#### [What is being asked]
The material below holds a span beginning at the line with "The height and width of the screenshot is (434, 529)." and ending at the line with "This screenshot has width=698, height=452.". Quote that span exactly, both ends included, and only that span.

#### [The input]
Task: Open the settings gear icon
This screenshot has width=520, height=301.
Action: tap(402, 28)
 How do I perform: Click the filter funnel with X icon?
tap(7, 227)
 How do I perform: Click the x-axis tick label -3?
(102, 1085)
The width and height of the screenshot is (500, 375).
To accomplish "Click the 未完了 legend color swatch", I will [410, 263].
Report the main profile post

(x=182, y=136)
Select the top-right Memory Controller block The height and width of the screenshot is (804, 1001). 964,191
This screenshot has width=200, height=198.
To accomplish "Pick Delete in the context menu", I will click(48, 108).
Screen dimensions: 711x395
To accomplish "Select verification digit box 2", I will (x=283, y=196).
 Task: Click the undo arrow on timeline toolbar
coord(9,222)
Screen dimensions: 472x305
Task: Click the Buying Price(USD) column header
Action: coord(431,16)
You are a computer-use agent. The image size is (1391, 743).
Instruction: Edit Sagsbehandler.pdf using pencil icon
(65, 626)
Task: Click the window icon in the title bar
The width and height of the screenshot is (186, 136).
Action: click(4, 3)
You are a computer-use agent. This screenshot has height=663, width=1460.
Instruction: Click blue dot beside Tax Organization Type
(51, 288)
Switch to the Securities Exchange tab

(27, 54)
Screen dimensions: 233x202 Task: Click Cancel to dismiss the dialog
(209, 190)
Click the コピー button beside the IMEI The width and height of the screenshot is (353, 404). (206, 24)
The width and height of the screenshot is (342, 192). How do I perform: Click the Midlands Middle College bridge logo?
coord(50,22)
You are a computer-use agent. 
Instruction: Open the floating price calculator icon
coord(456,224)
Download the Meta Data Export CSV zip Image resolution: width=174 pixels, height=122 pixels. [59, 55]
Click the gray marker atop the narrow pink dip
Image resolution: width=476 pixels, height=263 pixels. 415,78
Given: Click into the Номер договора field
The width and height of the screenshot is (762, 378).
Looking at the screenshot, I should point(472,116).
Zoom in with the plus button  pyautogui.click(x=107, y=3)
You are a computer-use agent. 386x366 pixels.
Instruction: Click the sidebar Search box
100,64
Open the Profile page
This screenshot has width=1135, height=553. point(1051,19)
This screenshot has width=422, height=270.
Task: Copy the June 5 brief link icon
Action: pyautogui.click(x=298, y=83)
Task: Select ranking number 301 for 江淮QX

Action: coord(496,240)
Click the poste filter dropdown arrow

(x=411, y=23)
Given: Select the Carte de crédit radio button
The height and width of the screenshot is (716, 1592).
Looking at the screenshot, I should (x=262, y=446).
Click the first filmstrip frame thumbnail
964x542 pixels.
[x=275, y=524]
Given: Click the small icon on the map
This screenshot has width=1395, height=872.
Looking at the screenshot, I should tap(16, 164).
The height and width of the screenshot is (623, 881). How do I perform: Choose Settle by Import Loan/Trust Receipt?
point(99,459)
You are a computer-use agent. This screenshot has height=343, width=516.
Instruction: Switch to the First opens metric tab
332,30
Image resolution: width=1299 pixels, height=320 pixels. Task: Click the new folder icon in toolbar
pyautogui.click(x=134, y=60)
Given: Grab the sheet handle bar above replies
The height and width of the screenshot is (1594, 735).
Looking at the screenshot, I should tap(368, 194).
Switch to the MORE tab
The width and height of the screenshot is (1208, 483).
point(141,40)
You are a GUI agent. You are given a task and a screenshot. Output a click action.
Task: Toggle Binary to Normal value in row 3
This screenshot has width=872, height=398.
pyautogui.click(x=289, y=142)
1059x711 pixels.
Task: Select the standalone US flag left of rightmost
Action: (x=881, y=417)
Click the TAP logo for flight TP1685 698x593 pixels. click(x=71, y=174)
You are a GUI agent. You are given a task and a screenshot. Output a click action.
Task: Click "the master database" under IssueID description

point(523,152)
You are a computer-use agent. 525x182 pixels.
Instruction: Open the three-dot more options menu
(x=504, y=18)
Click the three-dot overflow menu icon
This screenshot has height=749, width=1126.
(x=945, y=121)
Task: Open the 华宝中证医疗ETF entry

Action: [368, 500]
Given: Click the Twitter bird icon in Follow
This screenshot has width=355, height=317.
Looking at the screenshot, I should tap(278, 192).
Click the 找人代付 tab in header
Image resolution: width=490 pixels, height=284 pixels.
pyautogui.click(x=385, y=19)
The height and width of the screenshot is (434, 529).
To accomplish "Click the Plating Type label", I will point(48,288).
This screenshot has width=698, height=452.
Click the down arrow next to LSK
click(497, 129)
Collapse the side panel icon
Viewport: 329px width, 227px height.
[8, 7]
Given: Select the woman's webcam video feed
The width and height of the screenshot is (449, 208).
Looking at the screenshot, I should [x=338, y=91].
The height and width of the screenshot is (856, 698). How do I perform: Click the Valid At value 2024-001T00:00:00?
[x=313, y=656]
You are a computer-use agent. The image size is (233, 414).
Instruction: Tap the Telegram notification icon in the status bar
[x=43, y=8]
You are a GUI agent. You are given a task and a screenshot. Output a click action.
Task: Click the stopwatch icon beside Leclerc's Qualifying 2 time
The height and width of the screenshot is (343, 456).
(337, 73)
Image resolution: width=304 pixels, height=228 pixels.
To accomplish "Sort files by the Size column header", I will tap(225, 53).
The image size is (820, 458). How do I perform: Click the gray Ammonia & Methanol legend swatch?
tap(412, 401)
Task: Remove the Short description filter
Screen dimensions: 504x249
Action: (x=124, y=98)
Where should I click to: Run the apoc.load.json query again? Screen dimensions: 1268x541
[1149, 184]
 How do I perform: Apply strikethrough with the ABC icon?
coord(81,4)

#### [Output below]
The height and width of the screenshot is (434, 529).
To accomplish "Click the Plating Type label", I will point(48,288).
This screenshot has width=698, height=452.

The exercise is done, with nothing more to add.